Si les femmes ont ainsi été doublement honorées nous voyons qu’il demeurait cependant encore quelques préjugés y compris parmi les apôtres comme nous le lisons en Luc 24 :9-11 « 9 A leur retour du sépulcre, elles annoncèrent toutes ces choses aux onze, et à tous les autres. 10 Celles qui dirent ces choses aux apôtres étaient Marie de Magdala, Jeanne, Marie, mère de Jacques, et les autres qui étaient avec elles. 11 Ils tinrent ces discours pour des rêveries, et ils ne crurent pas ces femmes. » Alors même si cette transformation qui ne fait pas de différence entre les hommes et les femmes aux yeux de Dieu était amorcée, nous voyons qu’il fallait encore l’effusion du Saint-Esprit pour gommer les différences, les habitudes, et les habitudes.  

Cependant cette révolution était bien en marche comme nous le comprenons en Actes 1 :14 « Tous d’un commun accord persévéraient dans la prière, avec les femmes, et Marie, mère de Jésus, et avec les frères de Jésus ». Seule importe désormais l’obéissance à Dieu selon Actes 5:32 « Nous sommes témoins de ces choses, de même que le SaintEsprit, que Dieu a donné à ceux qui lui obéissent ».

Ainsi lors de l’effusion du Saint-Esprit, nous comprenons dans le discours de Pierre qu’il n’y a plus ni juifs ni grecs en Actes 2 :14 Alors Pierre, se présentant avec les onze, éleva la voix, et leur parla en ces termes : Hommes Juifs, et vous tous qui séjournez à Jérusalem, sachez ceci, et prêtez l’oreille à mes paroles ! hommes juifs et vous tous qui séjournez à Jérusalem.
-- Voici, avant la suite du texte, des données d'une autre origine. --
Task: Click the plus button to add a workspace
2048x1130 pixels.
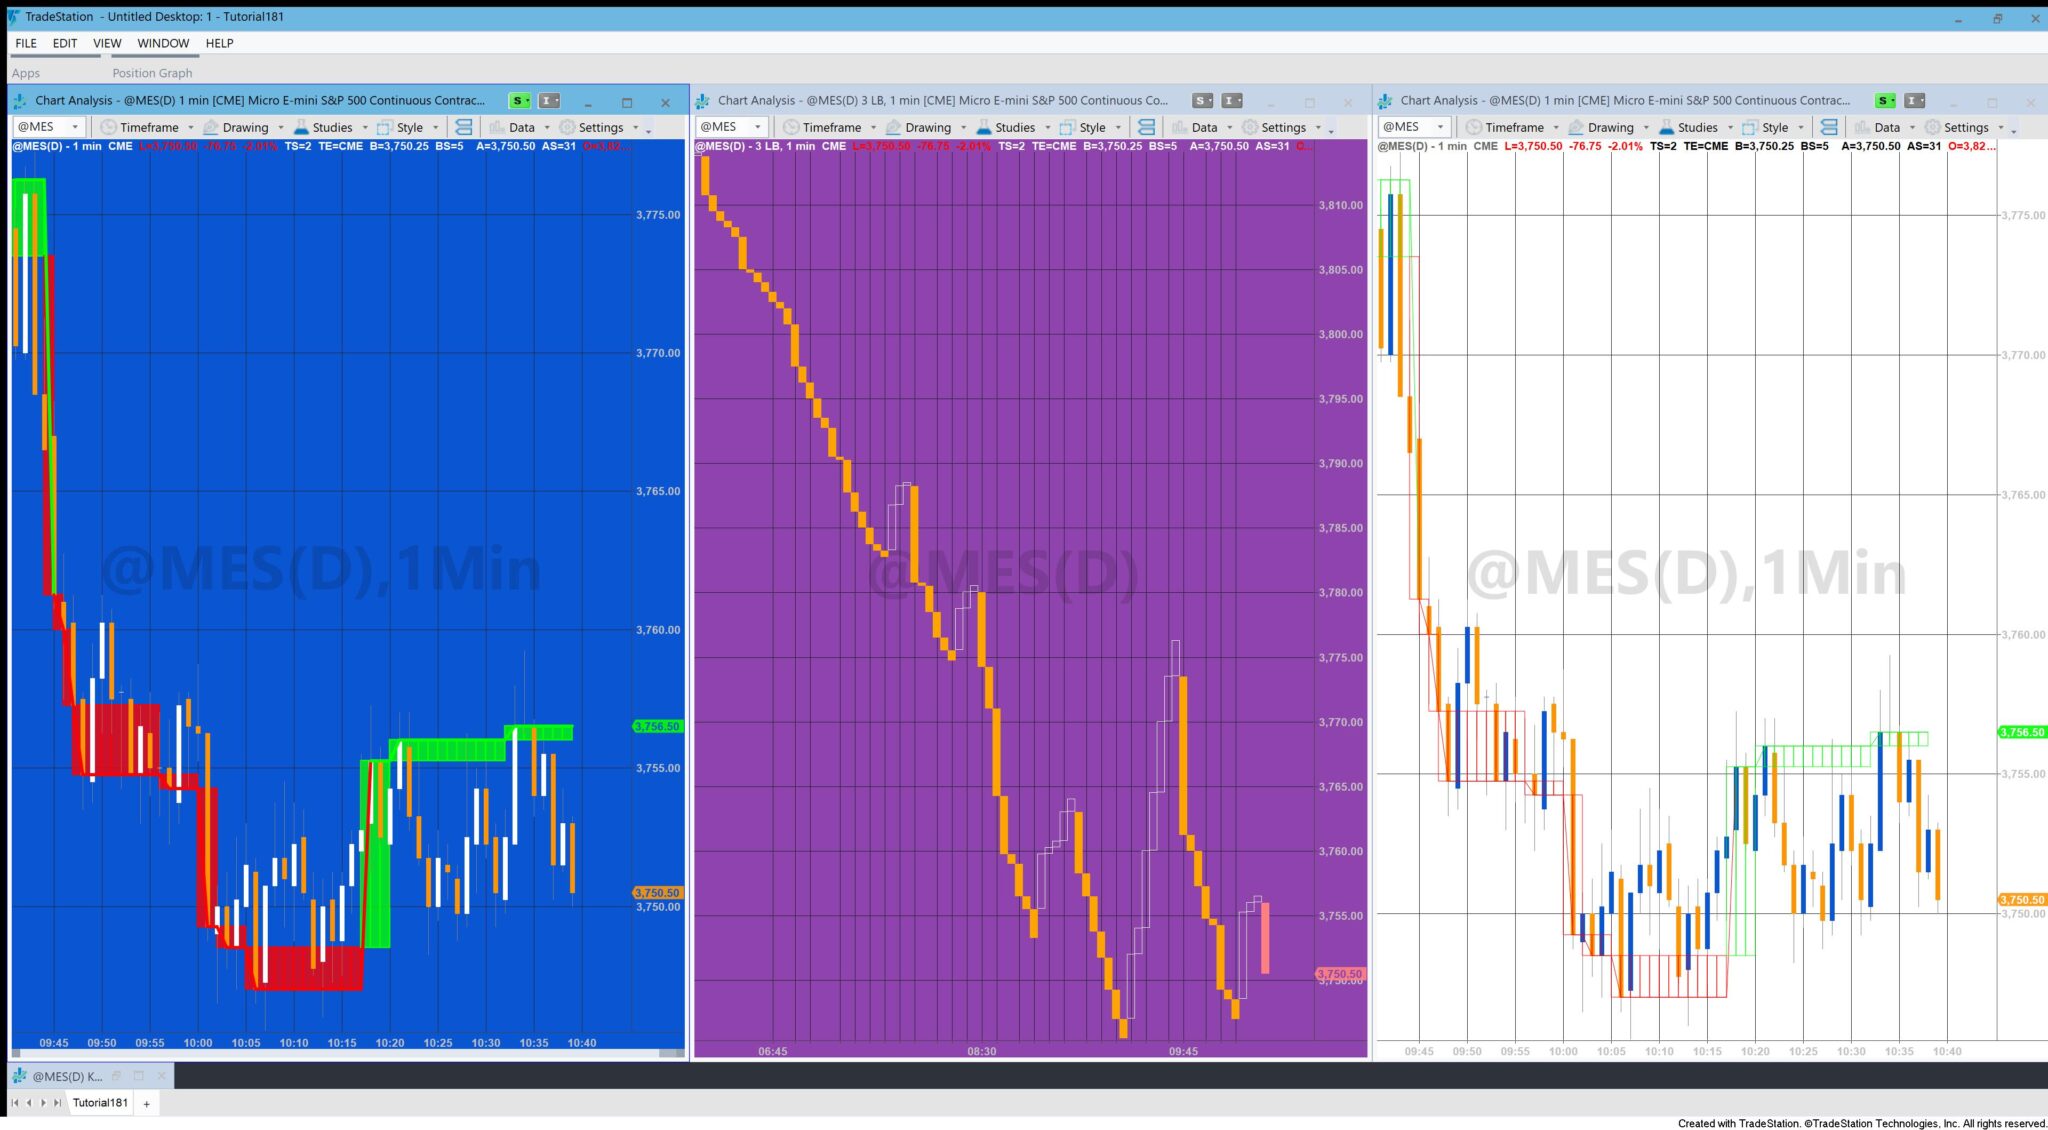Action: pos(145,1103)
Notez bien qu’il s’adresse aux hommes juifs et à TOUS ceux qui séjournent à Jérusalem.

Et à l’évidence le Saint-Esprit ne s’est pas non plus manifesté différemment pour les hommes et les femmes  comme l’atteste Actes 2 : 17 Dans les derniers jours, dit Dieu, je répandrai de mon Esprit sur toute chair ; Vos fils et vos filles prophétiseront, Vos jeunes gens auront des visions, Et vos vieillards auront des songes. 18 Oui, sur mes serviteurs et sur mes servantes, Dans ces jours-là, je répandrai de mon Esprit ; et ils prophétiseront.

Voilà donc la démonstration de ce que l’apôtre Paul déclare aux Galates, il n’y a plus ni juif ni grec ni maitre ni esclave ni homme ni femme mais tous deviennent serviteurs de notre Père Celeste par Jésus-Christ et la puissance du Saint-Esprit.

CONCLUSION

En conclusion chers frères et sœurs, nous évoquions au début de ce sujet la nécessité et même l’importance pour le Chrétien de faire des pauses dans son quotidien pour son bien être spirituel.

Cette invitation à faire une pause à prendre du repos nous est également adressée par notre Seigneur lui-même Matthieu 11 :28 « Venez à moi, vous tous qui êtes fatigués et chargés, et je vous donnerai du repos ».

Et comme l’a exprimé avec force, l’apôtre Paul nous a révélé que cette invitation s’adresse à TOUS, venez à moi vous TOUS. Dans son amour infini le Père Celeste a voulu adresse cette invitation par la voix de son fils non pas à une caste privilégiée mais à TOUS, juifs, non-juifs, esclaves ou maitres, homme ou femme.

Cette appel adressé pendant tout l’âge de l’évangile ne fait aucune distinction entre les peuples, les conditions sociales ou la nature des personnes. Comme l’atteste l’apôtre Pierre en  Actes 10:34  Alors Pierre, ouvrant la bouche, dit : En vérité, je reconnais que Dieu ne fait point acception de personnes.

Retenons donc Chers frères et sœurs ces paroles de l’apôtre Galates 3 :28 « Il n’y a plus ni Juif ni Grec, il n’y a plus ni esclave ni libre, il n’y a plus ni homme ni femme ; car tous vous êtes un en Jésus-Christ ».

Suivons les traces de notre Seigneur pour développer cet amour parfait qui ne fait aucune différence entre les êtres humains et alors nous nous approcherons de notre Père Celeste et obtiendrons la vie éternelle selon Jean3 :16 Car Dieu a tant aimé le monde qu’il a donné son Fils unique, afin que quiconque croit en lui ne périsse point, mais qu’il ait la vie éternelle.

C’est là ce que je vous souhaite à tous ainsi qu’à moi-même. Amen.